### Information supplied

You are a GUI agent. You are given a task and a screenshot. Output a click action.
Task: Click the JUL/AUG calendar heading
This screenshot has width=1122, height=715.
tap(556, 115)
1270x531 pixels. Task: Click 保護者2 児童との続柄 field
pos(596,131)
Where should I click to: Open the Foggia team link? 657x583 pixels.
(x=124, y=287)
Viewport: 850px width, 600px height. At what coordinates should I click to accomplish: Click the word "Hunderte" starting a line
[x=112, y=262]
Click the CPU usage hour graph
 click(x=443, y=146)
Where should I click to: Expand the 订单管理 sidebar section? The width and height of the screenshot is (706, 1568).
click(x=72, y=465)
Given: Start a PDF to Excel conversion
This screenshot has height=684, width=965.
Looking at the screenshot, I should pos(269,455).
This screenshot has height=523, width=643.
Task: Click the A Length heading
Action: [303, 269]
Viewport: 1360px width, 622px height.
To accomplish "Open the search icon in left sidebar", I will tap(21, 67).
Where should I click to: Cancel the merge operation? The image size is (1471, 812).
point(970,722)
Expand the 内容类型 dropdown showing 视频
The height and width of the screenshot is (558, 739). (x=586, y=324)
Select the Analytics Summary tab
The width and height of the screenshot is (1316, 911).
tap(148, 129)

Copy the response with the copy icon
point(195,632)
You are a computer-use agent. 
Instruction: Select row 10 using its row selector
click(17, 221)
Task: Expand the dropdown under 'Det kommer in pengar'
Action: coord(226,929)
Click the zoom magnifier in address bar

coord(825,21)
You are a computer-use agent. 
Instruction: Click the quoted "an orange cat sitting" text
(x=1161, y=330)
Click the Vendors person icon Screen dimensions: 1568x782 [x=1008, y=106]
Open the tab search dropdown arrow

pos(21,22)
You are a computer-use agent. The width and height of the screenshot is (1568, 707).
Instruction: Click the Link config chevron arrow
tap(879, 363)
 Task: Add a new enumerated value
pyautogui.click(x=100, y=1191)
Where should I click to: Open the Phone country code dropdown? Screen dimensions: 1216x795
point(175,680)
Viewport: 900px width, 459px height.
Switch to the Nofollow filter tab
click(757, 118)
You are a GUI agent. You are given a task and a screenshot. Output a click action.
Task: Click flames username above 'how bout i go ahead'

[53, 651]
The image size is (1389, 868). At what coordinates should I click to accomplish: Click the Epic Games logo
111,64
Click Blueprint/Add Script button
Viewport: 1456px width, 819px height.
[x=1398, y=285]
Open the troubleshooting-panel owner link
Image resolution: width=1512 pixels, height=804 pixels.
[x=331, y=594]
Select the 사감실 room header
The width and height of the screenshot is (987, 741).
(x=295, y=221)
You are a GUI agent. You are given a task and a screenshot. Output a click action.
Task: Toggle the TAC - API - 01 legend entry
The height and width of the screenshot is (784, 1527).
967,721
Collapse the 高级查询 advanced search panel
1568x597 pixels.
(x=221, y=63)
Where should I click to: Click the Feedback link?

######

Task goal
Rewrite all of the material above, changing each "GUI agent" to "interface agent" and keeping everything else the same.

Written answer
You are a interface agent. You are given a task and a screenshot. Output a click action.
Task: Click the JUL/AUG calendar heading
This screenshot has width=1122, height=715.
tap(556, 115)
1270x531 pixels. Task: Click 保護者2 児童との続柄 field
pos(596,131)
Where should I click to: Open the Foggia team link? 657x583 pixels.
(x=124, y=287)
Viewport: 850px width, 600px height. At what coordinates should I click to accomplish: Click the word "Hunderte" starting a line
[x=112, y=262]
Click the CPU usage hour graph
 click(x=443, y=146)
Where should I click to: Expand the 订单管理 sidebar section? The width and height of the screenshot is (706, 1568).
click(x=72, y=465)
Given: Start a PDF to Excel conversion
This screenshot has height=684, width=965.
Looking at the screenshot, I should pos(269,455).
This screenshot has height=523, width=643.
Task: Click the A Length heading
Action: [303, 269]
Viewport: 1360px width, 622px height.
To accomplish "Open the search icon in left sidebar", I will tap(21, 67).
Where should I click to: Cancel the merge operation? The image size is (1471, 812).
point(970,722)
Expand the 内容类型 dropdown showing 视频
The height and width of the screenshot is (558, 739). (x=586, y=324)
Select the Analytics Summary tab
The width and height of the screenshot is (1316, 911).
tap(148, 129)

Copy the response with the copy icon
point(195,632)
You are a computer-use agent. 
Instruction: Select row 10 using its row selector
click(17, 221)
Task: Expand the dropdown under 'Det kommer in pengar'
Action: coord(226,929)
Click the zoom magnifier in address bar

coord(825,21)
You are a computer-use agent. 
Instruction: Click the quoted "an orange cat sitting" text
(x=1161, y=330)
Click the Vendors person icon Screen dimensions: 1568x782 [x=1008, y=106]
Open the tab search dropdown arrow

pos(21,22)
You are a computer-use agent. The width and height of the screenshot is (1568, 707).
Instruction: Click the Link config chevron arrow
tap(879, 363)
 Task: Add a new enumerated value
pyautogui.click(x=100, y=1191)
Where should I click to: Open the Phone country code dropdown? Screen dimensions: 1216x795
point(175,680)
Viewport: 900px width, 459px height.
Switch to the Nofollow filter tab
click(757, 118)
You are a interface agent. You are given a task and a screenshot. Output a click action.
Task: Click flames username above 'how bout i go ahead'

[53, 651]
The image size is (1389, 868). At what coordinates should I click to accomplish: Click the Epic Games logo
111,64
Click Blueprint/Add Script button
Viewport: 1456px width, 819px height.
[x=1398, y=285]
Open the troubleshooting-panel owner link
Image resolution: width=1512 pixels, height=804 pixels.
[x=331, y=594]
Select the 사감실 room header
The width and height of the screenshot is (987, 741).
(x=295, y=221)
You are a interface agent. You are given a task and a screenshot. Output a click action.
Task: Toggle the TAC - API - 01 legend entry
The height and width of the screenshot is (784, 1527).
967,721
Collapse the 高级查询 advanced search panel
1568x597 pixels.
(x=221, y=63)
Where should I click to: Click the Feedback link?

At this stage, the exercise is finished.